■ **GIVEN TASK**: Rewrite the lines from the one containing "At what coordinates should I click to accomplish: Click the help" through the last line as a numbered list, skipping any blank lines. Leave the pictures out of your list.

### DATA ROWS

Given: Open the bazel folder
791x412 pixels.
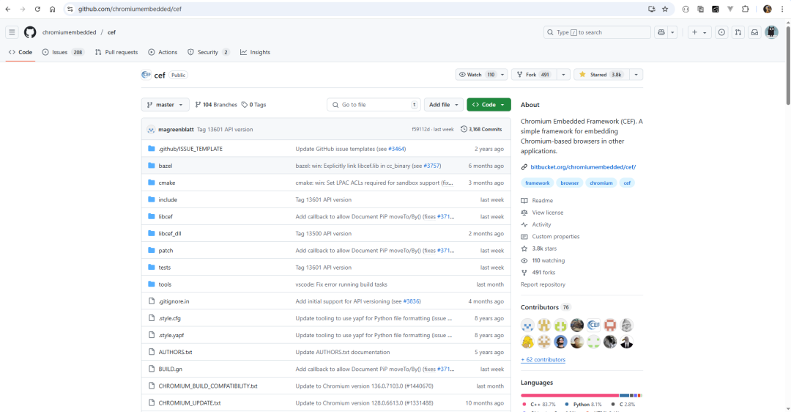Looking at the screenshot, I should 166,166.
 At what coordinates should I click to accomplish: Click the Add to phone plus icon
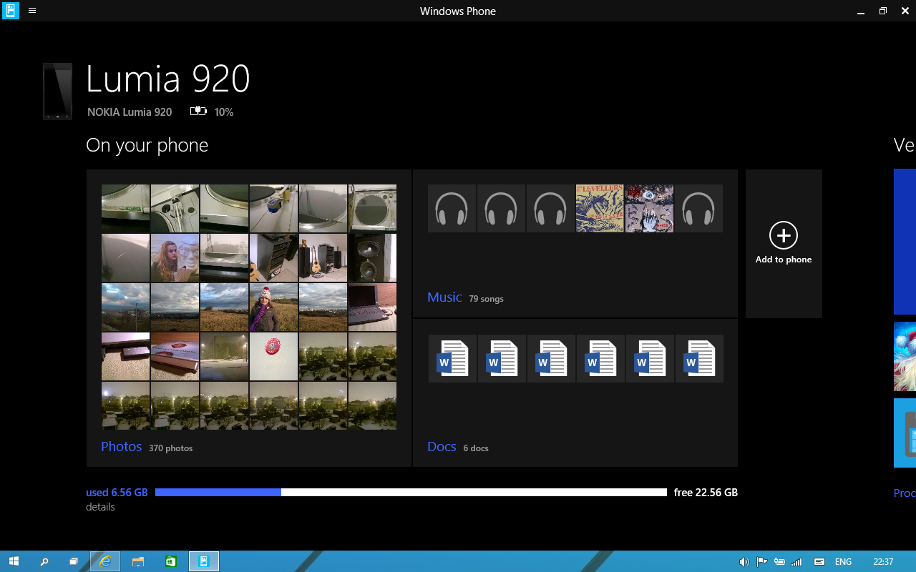pyautogui.click(x=784, y=235)
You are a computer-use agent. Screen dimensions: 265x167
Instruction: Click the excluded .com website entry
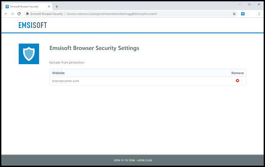65,81
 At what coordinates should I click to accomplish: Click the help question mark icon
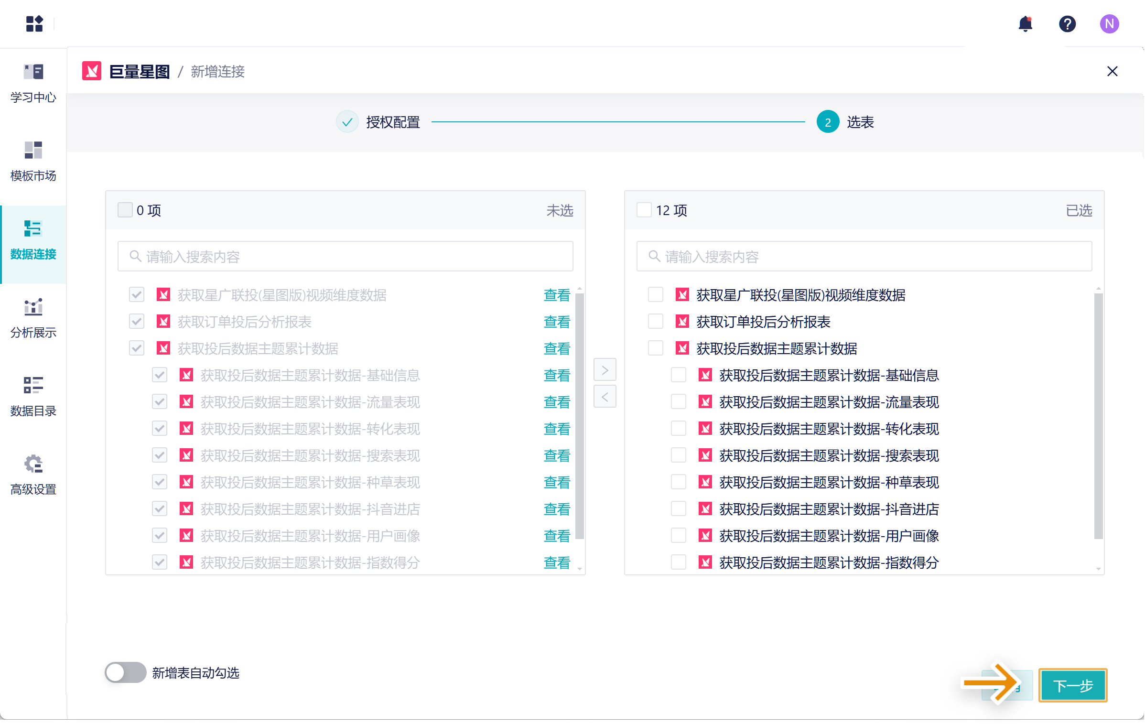pos(1067,24)
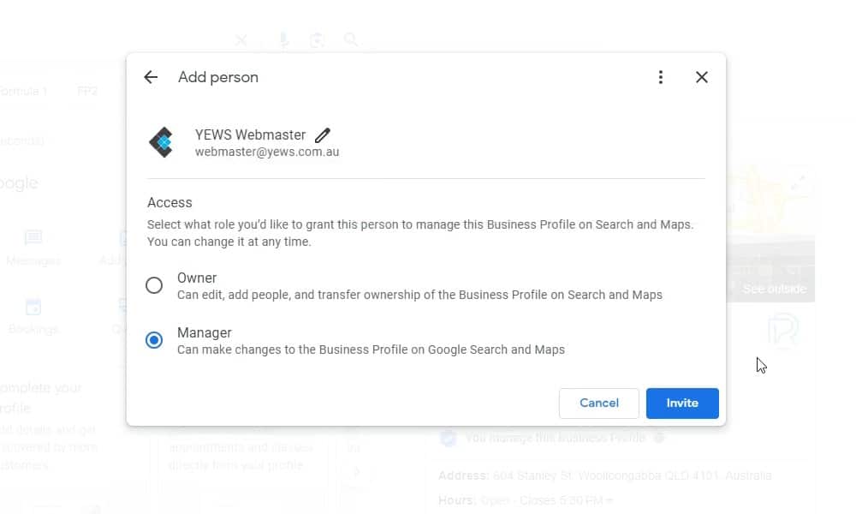The width and height of the screenshot is (856, 514).
Task: Open the Messages icon in the profile panel
Action: pos(33,238)
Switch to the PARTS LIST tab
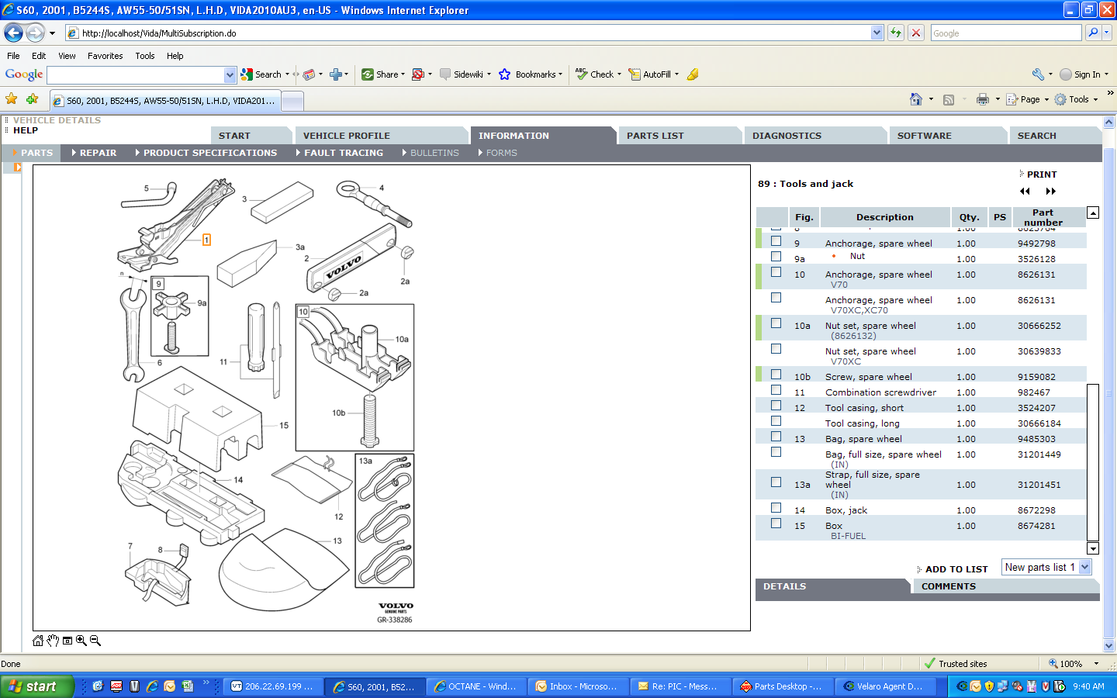The height and width of the screenshot is (698, 1117). point(655,136)
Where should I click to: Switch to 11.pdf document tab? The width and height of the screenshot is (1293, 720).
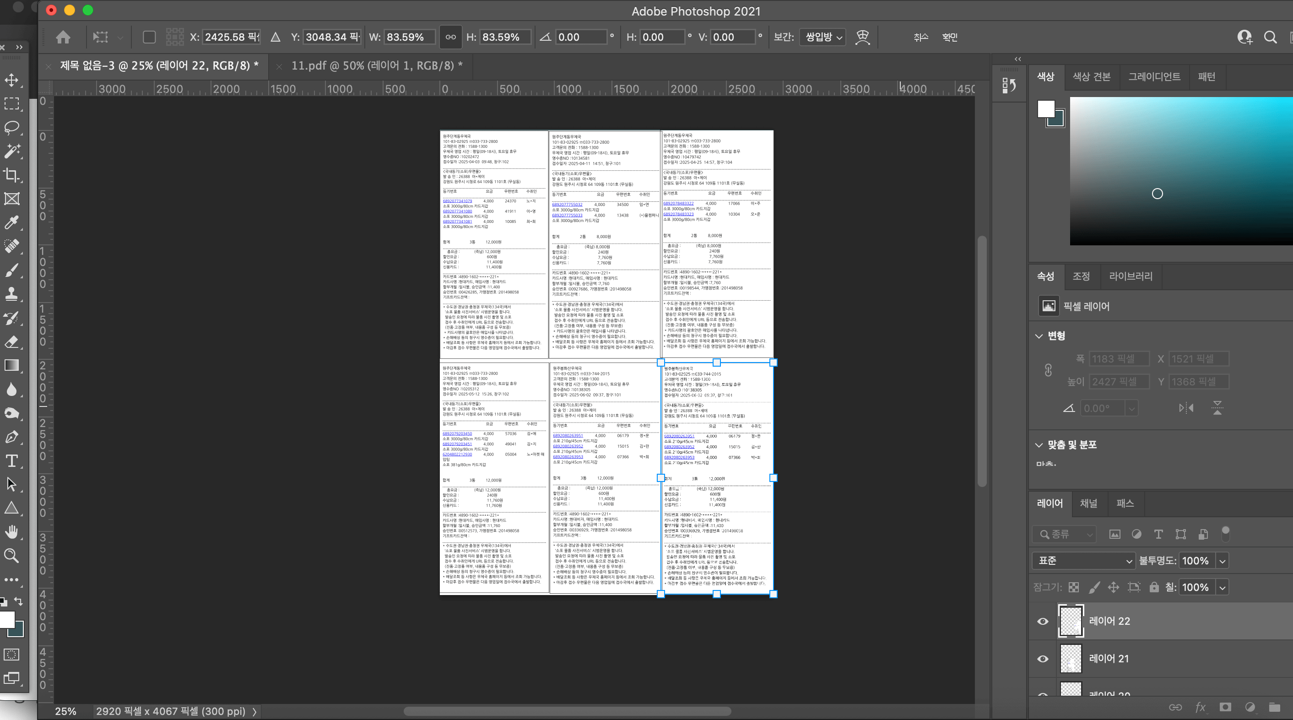coord(376,66)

######

■ **ANSWER TO THE EXERCISE**:
1.  At what coordinates should I click to accomplish: Click the help question mark icon
2. pos(1067,24)
3. The width and height of the screenshot is (856, 514).
4. Task: Open the Messages icon in the profile panel
5. Action: pos(33,238)
6. Switch to the PARTS LIST tab
7. The height and width of the screenshot is (698, 1117). point(655,136)
8. Where should I click to: Switch to 11.pdf document tab? The width and height of the screenshot is (1293, 720).
9. coord(376,66)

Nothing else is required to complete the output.